Stored records:

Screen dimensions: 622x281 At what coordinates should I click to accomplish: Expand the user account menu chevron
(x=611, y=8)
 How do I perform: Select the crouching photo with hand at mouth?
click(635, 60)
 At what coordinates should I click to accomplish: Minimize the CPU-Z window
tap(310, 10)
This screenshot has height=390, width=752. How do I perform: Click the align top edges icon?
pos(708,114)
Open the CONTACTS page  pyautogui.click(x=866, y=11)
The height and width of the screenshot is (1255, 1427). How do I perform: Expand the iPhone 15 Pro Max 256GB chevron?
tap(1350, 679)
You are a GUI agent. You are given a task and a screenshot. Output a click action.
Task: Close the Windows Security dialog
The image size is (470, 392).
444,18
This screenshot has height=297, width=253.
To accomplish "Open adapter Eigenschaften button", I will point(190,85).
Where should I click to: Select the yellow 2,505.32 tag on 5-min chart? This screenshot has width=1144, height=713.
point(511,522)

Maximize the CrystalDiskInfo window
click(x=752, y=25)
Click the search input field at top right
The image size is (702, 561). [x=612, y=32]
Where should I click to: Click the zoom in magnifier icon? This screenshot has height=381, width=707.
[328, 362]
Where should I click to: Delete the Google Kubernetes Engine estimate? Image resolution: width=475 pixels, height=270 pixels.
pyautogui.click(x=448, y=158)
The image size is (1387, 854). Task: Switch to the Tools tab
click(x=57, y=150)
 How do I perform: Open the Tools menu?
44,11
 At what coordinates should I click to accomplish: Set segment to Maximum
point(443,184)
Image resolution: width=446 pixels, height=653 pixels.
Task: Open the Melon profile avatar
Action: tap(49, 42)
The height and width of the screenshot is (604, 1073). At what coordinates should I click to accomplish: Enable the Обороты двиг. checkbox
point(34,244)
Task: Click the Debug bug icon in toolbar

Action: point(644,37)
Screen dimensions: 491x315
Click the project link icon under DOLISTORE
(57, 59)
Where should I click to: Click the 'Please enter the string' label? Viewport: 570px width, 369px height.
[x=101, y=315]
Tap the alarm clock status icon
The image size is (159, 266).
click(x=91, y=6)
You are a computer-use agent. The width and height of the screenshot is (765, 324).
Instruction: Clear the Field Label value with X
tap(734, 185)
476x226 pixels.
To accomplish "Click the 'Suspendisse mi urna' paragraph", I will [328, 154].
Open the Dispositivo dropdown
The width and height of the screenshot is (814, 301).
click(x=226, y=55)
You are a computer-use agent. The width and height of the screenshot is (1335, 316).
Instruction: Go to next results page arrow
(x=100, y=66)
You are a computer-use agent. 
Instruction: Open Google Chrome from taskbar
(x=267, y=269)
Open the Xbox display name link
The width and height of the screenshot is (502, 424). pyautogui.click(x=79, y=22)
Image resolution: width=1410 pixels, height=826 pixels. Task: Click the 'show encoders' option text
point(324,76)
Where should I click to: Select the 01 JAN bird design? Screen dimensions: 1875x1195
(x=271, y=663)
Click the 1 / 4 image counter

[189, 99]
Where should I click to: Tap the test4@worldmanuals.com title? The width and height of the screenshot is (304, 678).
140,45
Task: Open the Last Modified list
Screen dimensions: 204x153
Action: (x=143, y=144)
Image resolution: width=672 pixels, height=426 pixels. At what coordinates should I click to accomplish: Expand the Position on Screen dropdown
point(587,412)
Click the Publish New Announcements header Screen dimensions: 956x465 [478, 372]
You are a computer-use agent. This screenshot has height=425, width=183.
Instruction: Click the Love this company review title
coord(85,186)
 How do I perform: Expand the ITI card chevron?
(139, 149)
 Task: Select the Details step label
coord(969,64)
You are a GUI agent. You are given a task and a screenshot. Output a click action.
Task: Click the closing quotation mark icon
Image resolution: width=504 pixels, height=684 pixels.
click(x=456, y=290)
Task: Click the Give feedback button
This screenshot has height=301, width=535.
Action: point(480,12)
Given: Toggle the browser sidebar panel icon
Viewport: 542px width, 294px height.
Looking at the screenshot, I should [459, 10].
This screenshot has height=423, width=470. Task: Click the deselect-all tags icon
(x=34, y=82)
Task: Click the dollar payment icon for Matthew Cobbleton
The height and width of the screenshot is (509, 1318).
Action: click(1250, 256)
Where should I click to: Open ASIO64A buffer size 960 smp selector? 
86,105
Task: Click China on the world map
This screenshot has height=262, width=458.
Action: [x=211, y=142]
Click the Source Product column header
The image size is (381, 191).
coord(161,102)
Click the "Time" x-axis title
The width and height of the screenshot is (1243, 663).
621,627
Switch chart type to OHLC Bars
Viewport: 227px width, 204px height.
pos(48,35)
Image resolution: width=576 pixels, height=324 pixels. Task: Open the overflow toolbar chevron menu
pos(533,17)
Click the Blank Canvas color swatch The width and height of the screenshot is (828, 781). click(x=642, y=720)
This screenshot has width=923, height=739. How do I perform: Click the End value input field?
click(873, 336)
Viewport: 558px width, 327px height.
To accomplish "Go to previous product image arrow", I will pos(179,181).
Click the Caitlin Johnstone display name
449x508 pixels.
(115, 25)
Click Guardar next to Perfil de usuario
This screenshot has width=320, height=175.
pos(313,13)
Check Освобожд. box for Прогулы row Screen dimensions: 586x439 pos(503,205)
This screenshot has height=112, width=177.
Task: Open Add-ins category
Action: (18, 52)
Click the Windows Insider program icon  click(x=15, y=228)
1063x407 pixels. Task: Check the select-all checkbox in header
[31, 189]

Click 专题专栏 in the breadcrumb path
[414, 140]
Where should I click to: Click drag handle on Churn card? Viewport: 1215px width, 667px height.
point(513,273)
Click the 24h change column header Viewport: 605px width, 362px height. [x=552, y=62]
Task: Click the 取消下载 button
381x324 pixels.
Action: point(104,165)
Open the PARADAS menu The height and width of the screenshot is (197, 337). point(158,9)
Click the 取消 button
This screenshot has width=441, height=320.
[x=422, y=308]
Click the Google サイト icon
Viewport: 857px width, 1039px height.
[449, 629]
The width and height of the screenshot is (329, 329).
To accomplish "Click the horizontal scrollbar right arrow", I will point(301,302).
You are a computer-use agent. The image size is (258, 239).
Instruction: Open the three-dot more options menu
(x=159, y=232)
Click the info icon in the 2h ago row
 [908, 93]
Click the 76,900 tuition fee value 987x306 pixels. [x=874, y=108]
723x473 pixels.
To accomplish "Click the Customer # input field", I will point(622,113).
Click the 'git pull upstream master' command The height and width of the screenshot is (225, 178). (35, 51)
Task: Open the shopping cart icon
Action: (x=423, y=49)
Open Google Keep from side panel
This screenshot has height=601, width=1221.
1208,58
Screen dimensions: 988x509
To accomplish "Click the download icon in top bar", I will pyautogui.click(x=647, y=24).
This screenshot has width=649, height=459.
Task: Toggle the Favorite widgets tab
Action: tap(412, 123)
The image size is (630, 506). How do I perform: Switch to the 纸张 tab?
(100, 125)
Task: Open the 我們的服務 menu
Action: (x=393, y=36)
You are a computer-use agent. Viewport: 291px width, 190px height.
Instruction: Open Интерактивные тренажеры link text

→ About this exercise
Please state how many lines in the entries above include the word "column", giving only the number.

→ Result below
2